ABSTRACT

In this final chapter, elements of the masochist aesthetic that have been peripheral to discussions so far will move to a more prominent position. Specifically: fantasy and the heterocosmic impulse, the necessity of thinking the spectator of these often difficult images in terms of embodiment, and the relationship of these aspects to the Bataillian ethos of inner experience and philosophical thought. The primary film called upon to catalyse these explorations will be Amer, written and directed by Belgian pair Hélène Cattet and Bruno Forzani and released in 2009. The distorted images and hallucinatory colour, Goblin-esque soundtrack and themes of desire and death place this film in the lineage of Italian gialli cinema by directors such Mario Bava, in addition to the mystery thrillers of Dario Argento (for example, Suspiria and Deep Red ). These earlier cinematic tropes and forms are used as a broad framework within which to create a portrayal of female subjectivity, desire and fantasy that is expressed through an avant-garde and tactile aesthetic. Dialogue and plot are minimal and the unconventional structure consists of three sections held together by central character Ana. Each section depicts a sequence from, in turn, her childhood, her teenage years, and her adult life and death – an end ambiguously portrayed as perhaps real, perhaps fantasy within the space of the film. Amer can also be located in relation to female masochistic subjectivity and the films addressed in previous chapters, particularly with regard to its transgressive cinematic form and evocation of a Bataillian erotic continuity through the allure of the perilously sensual. The notion of Ana as a masochistic character is not explicitly foregrounded for, indeed, the enigmatic strategies of the film mean that nothing can be certain apart from the movement of the images themselves. Instead, the suggestion of masochistic desire emerges over the duration of the film through Ana’s embodied and highly sensual experiences which are pleasurable, painful, at times disturbing, but always erotically charged. A consideration of the aesthetic of Amer requires further attention be given to the question of spectatorship and masochism in the context of the potential for masochistic forms and themes to generate an ethical and open mode of film viewing. MacCormack’s concept of ‘cinemasochism’ from her book Cinesexuality provides an evocative starting point for these connections:

To some extent, this can be conceived of as a development of the debates explored in Chapter 4. Breillat’s cinema, it was argued, constructs the spectatorial experience in terms of an oscillation between unpleasure and (sometimes surprising) pleasure, while In the Cut provides a brief glance of a ‘disarticulated’ or disjointed expression of cinematic language.
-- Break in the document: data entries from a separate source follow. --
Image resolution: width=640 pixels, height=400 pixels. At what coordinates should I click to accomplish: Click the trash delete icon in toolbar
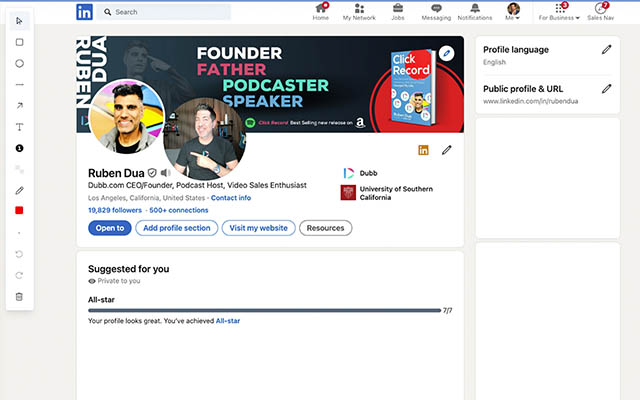pos(19,297)
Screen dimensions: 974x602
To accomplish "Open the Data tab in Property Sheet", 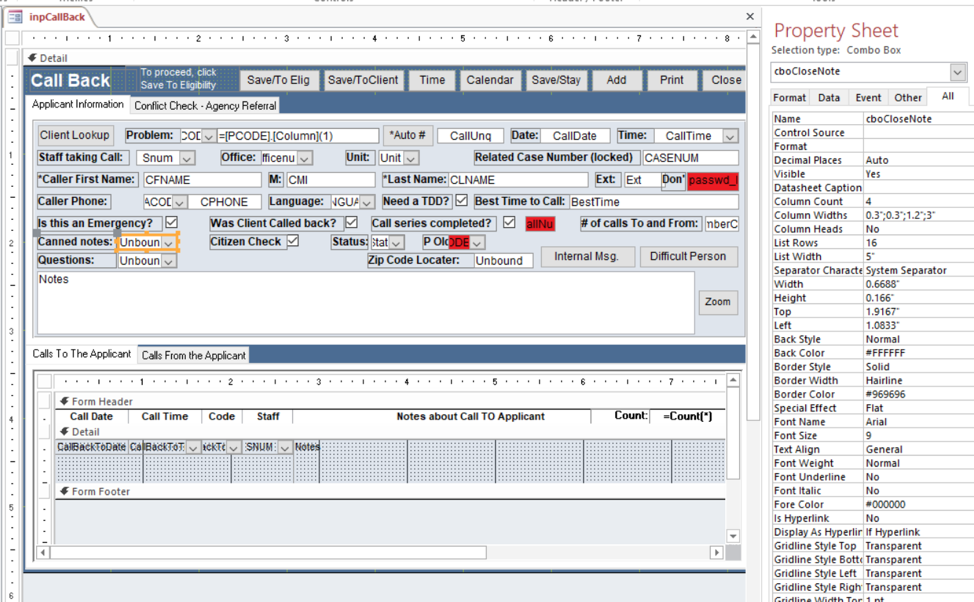I will pos(828,98).
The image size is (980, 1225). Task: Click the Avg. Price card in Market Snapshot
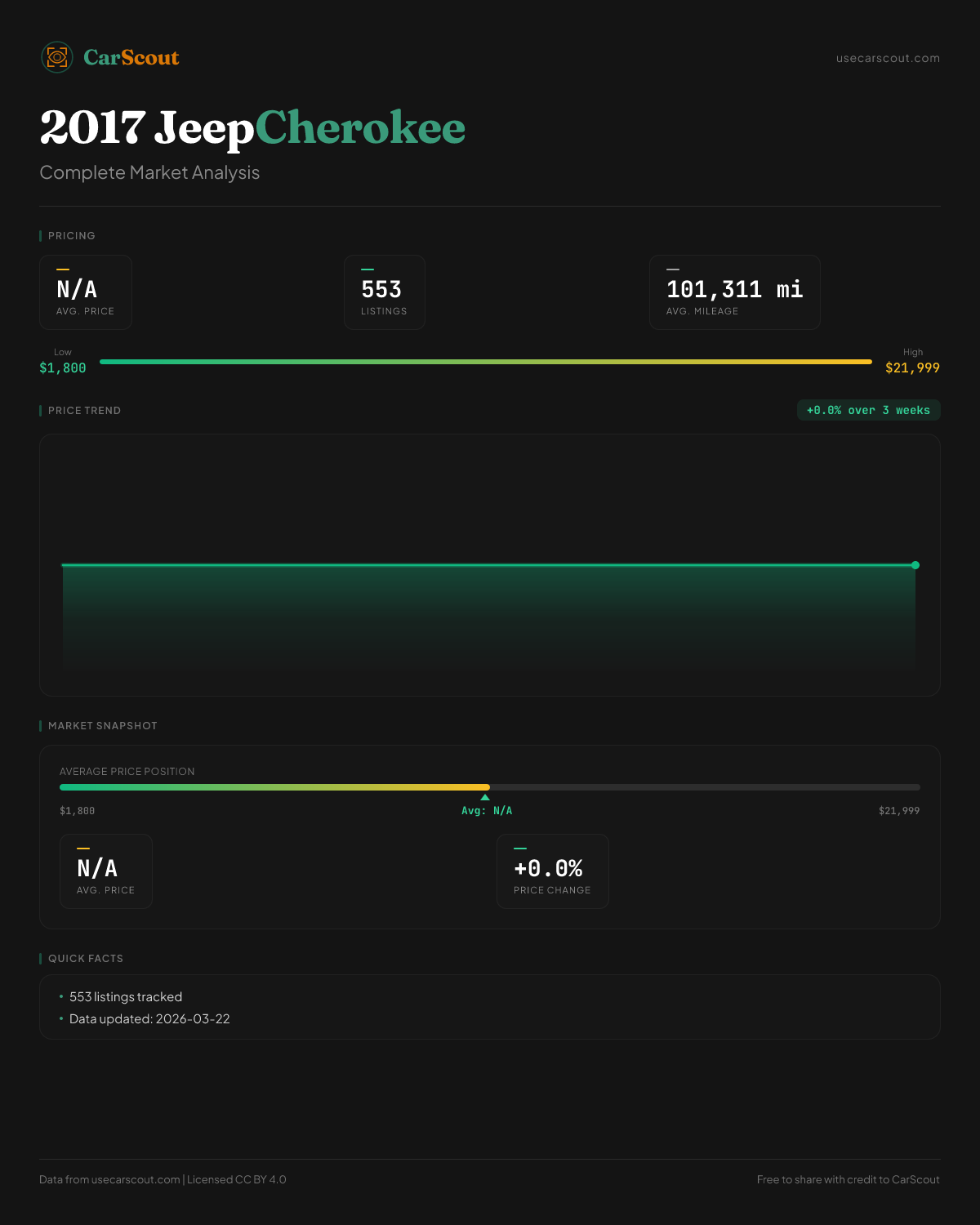106,871
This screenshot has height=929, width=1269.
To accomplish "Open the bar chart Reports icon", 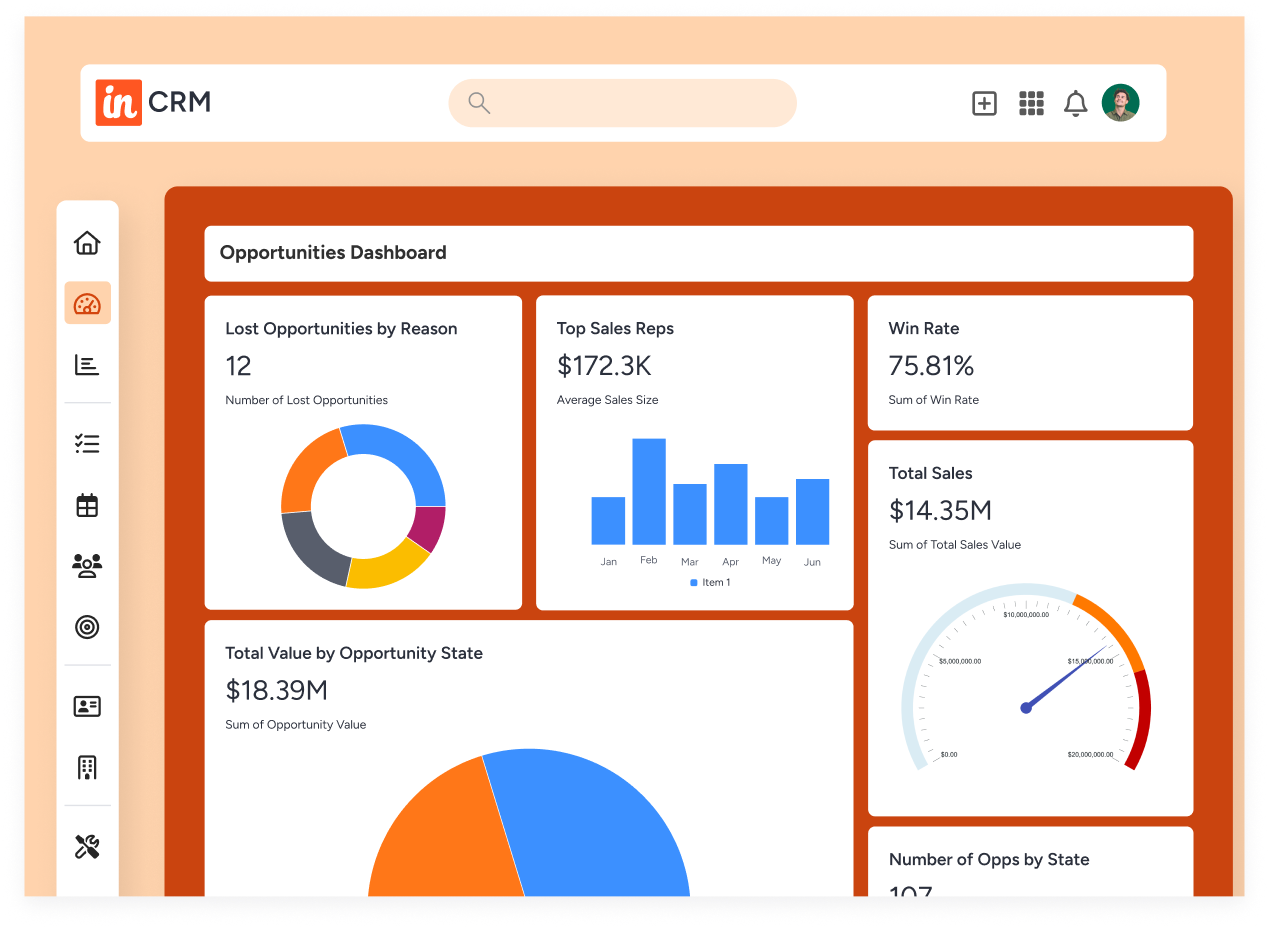I will click(x=87, y=365).
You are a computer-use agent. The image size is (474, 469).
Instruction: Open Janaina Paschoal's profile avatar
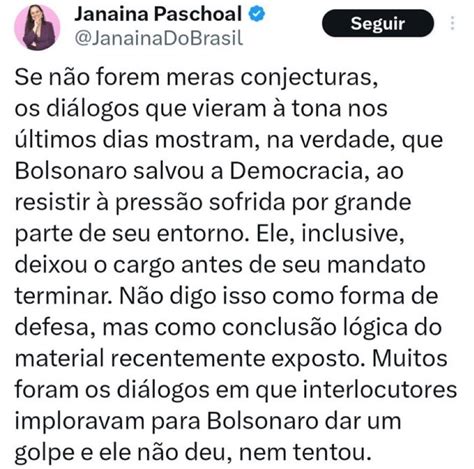pos(37,27)
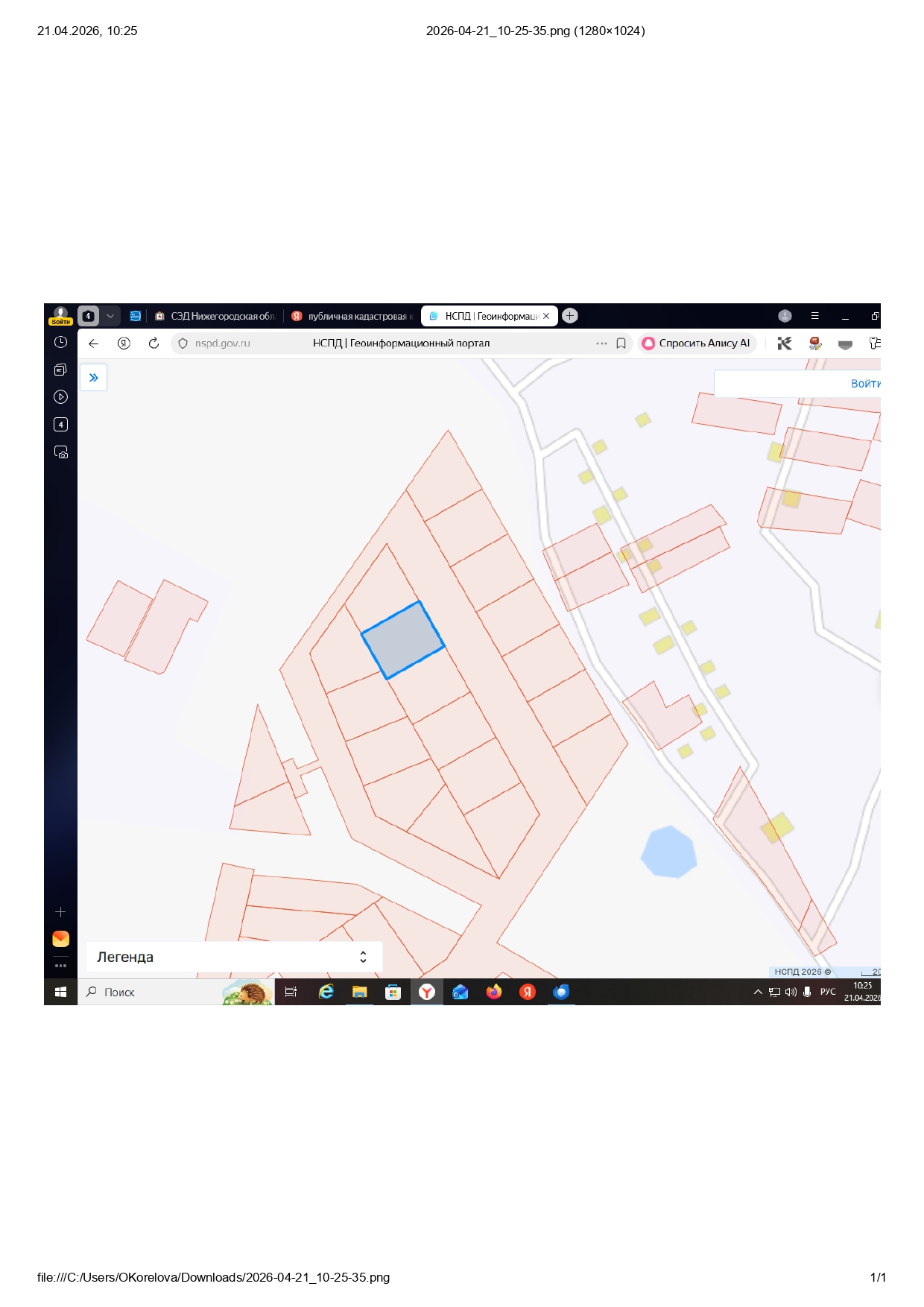This screenshot has width=924, height=1307.
Task: Bookmark the page via bookmark icon
Action: [621, 344]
Amer, largely freed from the constraints of plot, characterization and verisimilitude, is able to take these aesthetic and ethical techniques further and in doing so shifts the spectator’s cinematic encounter into the realm of the ‘submission to the image’ that MacCormack refers to. Through the visceral and tactile sensations with which the film is imbued, the viewer is opened up to the shifting processes of affect and fantasy and to their own cinemasochistic experience.